[Data entries]
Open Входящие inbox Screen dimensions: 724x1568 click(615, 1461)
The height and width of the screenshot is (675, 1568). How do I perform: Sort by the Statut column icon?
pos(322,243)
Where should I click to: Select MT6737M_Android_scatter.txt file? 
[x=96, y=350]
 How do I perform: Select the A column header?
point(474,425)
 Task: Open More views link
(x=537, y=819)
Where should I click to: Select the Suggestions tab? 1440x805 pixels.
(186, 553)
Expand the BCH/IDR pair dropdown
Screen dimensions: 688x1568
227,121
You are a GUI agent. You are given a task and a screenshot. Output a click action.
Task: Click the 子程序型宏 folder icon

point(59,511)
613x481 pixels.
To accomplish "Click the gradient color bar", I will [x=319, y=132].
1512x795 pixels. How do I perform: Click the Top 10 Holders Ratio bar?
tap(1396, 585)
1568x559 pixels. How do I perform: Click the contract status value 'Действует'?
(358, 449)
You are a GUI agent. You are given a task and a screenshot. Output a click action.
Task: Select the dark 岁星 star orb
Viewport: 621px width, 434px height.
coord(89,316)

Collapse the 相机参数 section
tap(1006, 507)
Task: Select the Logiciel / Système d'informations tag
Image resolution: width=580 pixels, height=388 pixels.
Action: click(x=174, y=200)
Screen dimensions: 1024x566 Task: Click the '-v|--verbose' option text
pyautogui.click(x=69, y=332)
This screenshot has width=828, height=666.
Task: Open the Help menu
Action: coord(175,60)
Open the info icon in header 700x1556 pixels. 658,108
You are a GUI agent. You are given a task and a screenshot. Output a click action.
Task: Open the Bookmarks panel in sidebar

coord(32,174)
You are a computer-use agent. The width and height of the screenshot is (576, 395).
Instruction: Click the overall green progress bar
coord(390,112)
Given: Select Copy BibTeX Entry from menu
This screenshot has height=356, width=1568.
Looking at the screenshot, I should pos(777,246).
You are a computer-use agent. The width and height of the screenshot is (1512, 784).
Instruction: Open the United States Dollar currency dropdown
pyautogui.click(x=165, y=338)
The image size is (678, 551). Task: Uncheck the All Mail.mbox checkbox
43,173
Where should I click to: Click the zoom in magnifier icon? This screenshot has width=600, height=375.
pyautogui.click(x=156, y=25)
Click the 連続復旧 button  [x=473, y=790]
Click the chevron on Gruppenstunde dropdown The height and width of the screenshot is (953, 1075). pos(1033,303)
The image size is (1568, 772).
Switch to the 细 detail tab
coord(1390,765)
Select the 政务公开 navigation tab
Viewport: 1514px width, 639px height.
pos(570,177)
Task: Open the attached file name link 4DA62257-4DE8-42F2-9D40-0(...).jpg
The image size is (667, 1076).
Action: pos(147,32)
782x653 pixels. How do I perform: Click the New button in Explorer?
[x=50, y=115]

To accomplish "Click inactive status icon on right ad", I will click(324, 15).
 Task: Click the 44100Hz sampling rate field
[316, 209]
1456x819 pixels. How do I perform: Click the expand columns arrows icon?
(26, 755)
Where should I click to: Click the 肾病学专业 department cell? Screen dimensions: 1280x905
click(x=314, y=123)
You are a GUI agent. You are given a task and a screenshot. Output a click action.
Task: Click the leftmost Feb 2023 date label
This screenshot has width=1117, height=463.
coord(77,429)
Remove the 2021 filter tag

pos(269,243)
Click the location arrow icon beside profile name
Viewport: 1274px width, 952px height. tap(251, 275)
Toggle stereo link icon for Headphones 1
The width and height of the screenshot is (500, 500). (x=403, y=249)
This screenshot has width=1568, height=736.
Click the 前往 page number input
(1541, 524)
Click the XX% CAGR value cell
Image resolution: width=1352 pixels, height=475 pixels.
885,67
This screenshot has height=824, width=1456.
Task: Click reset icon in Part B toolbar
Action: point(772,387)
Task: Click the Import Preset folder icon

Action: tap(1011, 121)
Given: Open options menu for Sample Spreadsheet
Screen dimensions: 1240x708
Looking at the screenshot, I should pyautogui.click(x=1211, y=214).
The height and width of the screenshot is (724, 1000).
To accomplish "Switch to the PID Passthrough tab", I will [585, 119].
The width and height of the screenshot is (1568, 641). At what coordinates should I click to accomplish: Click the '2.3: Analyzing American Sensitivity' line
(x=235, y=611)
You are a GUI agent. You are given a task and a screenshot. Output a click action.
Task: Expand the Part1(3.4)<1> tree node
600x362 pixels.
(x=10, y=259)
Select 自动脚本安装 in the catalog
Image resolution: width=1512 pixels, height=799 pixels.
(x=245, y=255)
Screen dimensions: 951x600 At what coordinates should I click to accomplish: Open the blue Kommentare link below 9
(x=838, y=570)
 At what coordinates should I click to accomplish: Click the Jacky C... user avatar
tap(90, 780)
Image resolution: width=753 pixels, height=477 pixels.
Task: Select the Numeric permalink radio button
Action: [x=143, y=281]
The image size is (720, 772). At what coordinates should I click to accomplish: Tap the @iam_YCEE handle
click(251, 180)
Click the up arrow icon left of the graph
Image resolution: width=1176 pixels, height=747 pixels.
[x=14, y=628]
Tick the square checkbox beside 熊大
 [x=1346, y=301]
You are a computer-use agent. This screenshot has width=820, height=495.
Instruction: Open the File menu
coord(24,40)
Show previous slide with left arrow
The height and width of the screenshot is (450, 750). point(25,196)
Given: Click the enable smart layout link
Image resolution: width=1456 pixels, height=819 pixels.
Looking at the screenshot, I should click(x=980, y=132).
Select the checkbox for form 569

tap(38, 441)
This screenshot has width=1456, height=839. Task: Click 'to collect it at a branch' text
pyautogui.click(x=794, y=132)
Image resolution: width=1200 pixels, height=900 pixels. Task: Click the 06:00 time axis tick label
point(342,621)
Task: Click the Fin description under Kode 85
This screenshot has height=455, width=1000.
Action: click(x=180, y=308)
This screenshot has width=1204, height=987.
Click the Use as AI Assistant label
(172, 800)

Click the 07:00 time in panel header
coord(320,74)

Task requirements: Reproduce every one of the lines above word for word, changing nothing.

Response for this exercise:
Open Входящие inbox Screen dimensions: 724x1568 click(615, 1461)
The height and width of the screenshot is (675, 1568). How do I perform: Sort by the Statut column icon?
pos(322,243)
Where should I click to: Select MT6737M_Android_scatter.txt file? 
[x=96, y=350]
 How do I perform: Select the A column header?
point(474,425)
 Task: Open More views link
(x=537, y=819)
Where should I click to: Select the Suggestions tab? 1440x805 pixels.
(186, 553)
Expand the BCH/IDR pair dropdown
Screen dimensions: 688x1568
227,121
You are a GUI agent. You are given a task and a screenshot. Output a click action.
Task: Click the 子程序型宏 folder icon

point(59,511)
613x481 pixels.
To accomplish "Click the gradient color bar", I will [x=319, y=132].
1512x795 pixels. How do I perform: Click the Top 10 Holders Ratio bar?
tap(1396, 585)
1568x559 pixels. How do I perform: Click the contract status value 'Действует'?
(358, 449)
You are a GUI agent. You are given a task and a screenshot. Output a click action.
Task: Select the dark 岁星 star orb
Viewport: 621px width, 434px height.
coord(89,316)

Collapse the 相机参数 section
tap(1006, 507)
Task: Select the Logiciel / Système d'informations tag
Image resolution: width=580 pixels, height=388 pixels.
Action: click(x=174, y=200)
Screen dimensions: 1024x566 Task: Click the '-v|--verbose' option text
pyautogui.click(x=69, y=332)
This screenshot has width=828, height=666.
Task: Open the Help menu
Action: coord(175,60)
Open the info icon in header 700x1556 pixels. 658,108
You are a GUI agent. You are given a task and a screenshot. Output a click action.
Task: Open the Bookmarks panel in sidebar

coord(32,174)
You are a computer-use agent. The width and height of the screenshot is (576, 395).
Instruction: Click the overall green progress bar
coord(390,112)
Given: Select Copy BibTeX Entry from menu
This screenshot has height=356, width=1568.
Looking at the screenshot, I should pos(777,246).
You are a computer-use agent. The width and height of the screenshot is (1512, 784).
Instruction: Open the United States Dollar currency dropdown
pyautogui.click(x=165, y=338)
The image size is (678, 551). Task: Uncheck the All Mail.mbox checkbox
43,173
Where should I click to: Click the zoom in magnifier icon? This screenshot has width=600, height=375.
pyautogui.click(x=156, y=25)
Click the 連続復旧 button  [x=473, y=790]
Click the chevron on Gruppenstunde dropdown The height and width of the screenshot is (953, 1075). pos(1033,303)
The image size is (1568, 772).
Switch to the 细 detail tab
coord(1390,765)
Select the 政务公开 navigation tab
Viewport: 1514px width, 639px height.
pos(570,177)
Task: Open the attached file name link 4DA62257-4DE8-42F2-9D40-0(...).jpg
The image size is (667, 1076).
Action: pos(147,32)
782x653 pixels. How do I perform: Click the New button in Explorer?
[x=50, y=115]

To accomplish "Click inactive status icon on right ad", I will click(324, 15).
 Task: Click the 44100Hz sampling rate field
[316, 209]
1456x819 pixels. How do I perform: Click the expand columns arrows icon?
(26, 755)
Where should I click to: Click the 肾病学专业 department cell? Screen dimensions: 1280x905
click(x=314, y=123)
You are a GUI agent. You are given a task and a screenshot. Output a click action.
Task: Click the leftmost Feb 2023 date label
This screenshot has width=1117, height=463.
coord(77,429)
Remove the 2021 filter tag

pos(269,243)
Click the location arrow icon beside profile name
Viewport: 1274px width, 952px height. tap(251, 275)
Toggle stereo link icon for Headphones 1
The width and height of the screenshot is (500, 500). (x=403, y=249)
This screenshot has width=1568, height=736.
Click the 前往 page number input
(1541, 524)
Click the XX% CAGR value cell
Image resolution: width=1352 pixels, height=475 pixels.
885,67
This screenshot has height=824, width=1456.
Task: Click reset icon in Part B toolbar
Action: point(772,387)
Task: Click the Import Preset folder icon

Action: tap(1011, 121)
Given: Open options menu for Sample Spreadsheet
Screen dimensions: 1240x708
Looking at the screenshot, I should pyautogui.click(x=1211, y=214).
The height and width of the screenshot is (724, 1000).
To accomplish "Switch to the PID Passthrough tab", I will [585, 119].
The width and height of the screenshot is (1568, 641). At what coordinates should I click to accomplish: Click the '2.3: Analyzing American Sensitivity' line
(x=235, y=611)
You are a GUI agent. You are given a task and a screenshot. Output a click action.
Task: Expand the Part1(3.4)<1> tree node
600x362 pixels.
(x=10, y=259)
Select 自动脚本安装 in the catalog
Image resolution: width=1512 pixels, height=799 pixels.
(x=245, y=255)
Screen dimensions: 951x600 At what coordinates should I click to accomplish: Open the blue Kommentare link below 9
(x=838, y=570)
 At what coordinates should I click to accomplish: Click the Jacky C... user avatar
tap(90, 780)
Image resolution: width=753 pixels, height=477 pixels.
Task: Select the Numeric permalink radio button
Action: [x=143, y=281]
The image size is (720, 772). At what coordinates should I click to accomplish: Tap the @iam_YCEE handle
click(251, 180)
Click the up arrow icon left of the graph
Image resolution: width=1176 pixels, height=747 pixels.
[x=14, y=628]
Tick the square checkbox beside 熊大
 [x=1346, y=301]
You are a computer-use agent. This screenshot has width=820, height=495.
Instruction: Open the File menu
coord(24,40)
Show previous slide with left arrow
The height and width of the screenshot is (450, 750). point(25,196)
Given: Click the enable smart layout link
Image resolution: width=1456 pixels, height=819 pixels.
Looking at the screenshot, I should click(x=980, y=132).
Select the checkbox for form 569

tap(38, 441)
This screenshot has width=1456, height=839. Task: Click 'to collect it at a branch' text
pyautogui.click(x=794, y=132)
Image resolution: width=1200 pixels, height=900 pixels. Task: Click the 06:00 time axis tick label
point(342,621)
Task: Click the Fin description under Kode 85
This screenshot has height=455, width=1000.
Action: click(x=180, y=308)
This screenshot has width=1204, height=987.
Click the Use as AI Assistant label
(172, 800)

Click the 07:00 time in panel header
coord(320,74)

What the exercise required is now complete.